The Celtics’ history matters not because it was virtuous, but because it was normalizing. Auerbach didn’t treat Russell’s leadership as an exception. And over time, the Celtics, and the NBA, built an internal culture in which Black authority on the sidelines was neither novel nor risky – but just part of how leadership looked.

The NFL, by contrast, still too often approaches its lack of Black head coaches less as an opportunity to gain an advantage than as an HR problem to be managed. This pattern should feel familiar to anyone who has spent time in Boston’s business or civic leadership circles.
For decades, our city’s power structures have operated through tight, parochial, relationship-driven networks. Leadership opportunity in our institutions flows through who is known and trusted, who has already been invited into informal rooms where decisions begin to take shape, and who is vouched for by trusted advisors.
In my 30-plus years of experience in Boston’s C-suites and boardrooms, the most effective responses don’t focus on the final decision point. They focus upstream. That is precisely why I started my cross-cultural networking group, Get Konnected!.
The idea was simple: creating regular, sustained exposure between established leaders and emerging talent builds trust and familiarity long before promotions are on the line. That approach has produced measurable results in Boston institutions, including companies like Eastern Bank and American Tower that had historically struggled to diversify leadership.
If the NFL wants the Rooney Rule to work as intended—or simply to avoid its annual media lashing—it should focus on owners, not teams, for whom trust is built socially, not transactionally. Indeed, Patriots owner Robert Kraft has long been known for cultivating unusually close personal relationships with players – through philanthropy, his “Touchdown in Israel” trips, and other ways that build trust, loyalty and familiarity.
Instead of focusing almost exclusively on interview requirements, the league could expand the Rooney Rule to place greater emphasis on ownership exposure and relationship-building outside hiring cycles. That could mean structured, off-season leadership forums involving owners and coordinator-level candidates – or better tracking of developmental opportunities that bring ownership into the process earlier.

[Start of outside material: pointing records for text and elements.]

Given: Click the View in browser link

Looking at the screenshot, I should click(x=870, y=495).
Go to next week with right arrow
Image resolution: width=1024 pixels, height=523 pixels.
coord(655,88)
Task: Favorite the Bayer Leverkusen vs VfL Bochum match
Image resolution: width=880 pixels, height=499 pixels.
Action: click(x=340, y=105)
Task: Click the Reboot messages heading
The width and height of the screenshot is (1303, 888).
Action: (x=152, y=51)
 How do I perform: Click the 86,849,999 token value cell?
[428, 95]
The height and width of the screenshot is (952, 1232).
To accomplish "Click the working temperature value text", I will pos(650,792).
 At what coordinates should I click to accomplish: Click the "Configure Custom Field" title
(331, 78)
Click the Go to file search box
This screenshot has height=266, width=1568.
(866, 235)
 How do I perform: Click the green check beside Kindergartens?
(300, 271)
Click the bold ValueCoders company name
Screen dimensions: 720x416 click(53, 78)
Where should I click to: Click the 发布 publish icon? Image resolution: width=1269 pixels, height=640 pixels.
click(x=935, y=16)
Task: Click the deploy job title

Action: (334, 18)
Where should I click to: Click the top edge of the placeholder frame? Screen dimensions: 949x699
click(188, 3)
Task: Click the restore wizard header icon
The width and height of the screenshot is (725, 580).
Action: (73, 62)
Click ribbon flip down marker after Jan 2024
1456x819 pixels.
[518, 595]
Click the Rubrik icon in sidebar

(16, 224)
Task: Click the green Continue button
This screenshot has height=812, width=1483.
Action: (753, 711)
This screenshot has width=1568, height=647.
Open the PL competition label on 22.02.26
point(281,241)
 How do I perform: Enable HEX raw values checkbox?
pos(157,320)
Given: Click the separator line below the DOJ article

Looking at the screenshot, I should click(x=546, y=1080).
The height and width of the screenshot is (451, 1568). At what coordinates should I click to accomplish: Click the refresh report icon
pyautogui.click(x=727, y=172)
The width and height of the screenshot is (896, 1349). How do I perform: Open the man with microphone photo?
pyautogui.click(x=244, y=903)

By the time a leadership interview takes place, as Eastern Bank CEO Bob Rivers has argued, an owner shouldn’t be meeting a candidate for the first or second time. They should already know that person – how they think, lead, and perform under pressure.
Boston has learned, slowly and imperfectly, that inclusion doesn’t happen at the finish line.
As the Patriots once again take center stage in the Super Bowl, it’s worth remembering that sustained excellence rarely comes from last-minute decisions. It comes from institutions and leaders who invest in pipelines and relationships long before the spotlight arrives.
Colette A.M. Phillips is president and CEO of Colette Phillips Communications, Inc., a communications and inclusion-focused consulting firm, and the author of the book The Includers: The 7 Traits of Culturally Savvy Anti-Racist Leaders. She is a member of the CommonWealth Beacon editorial advisory board.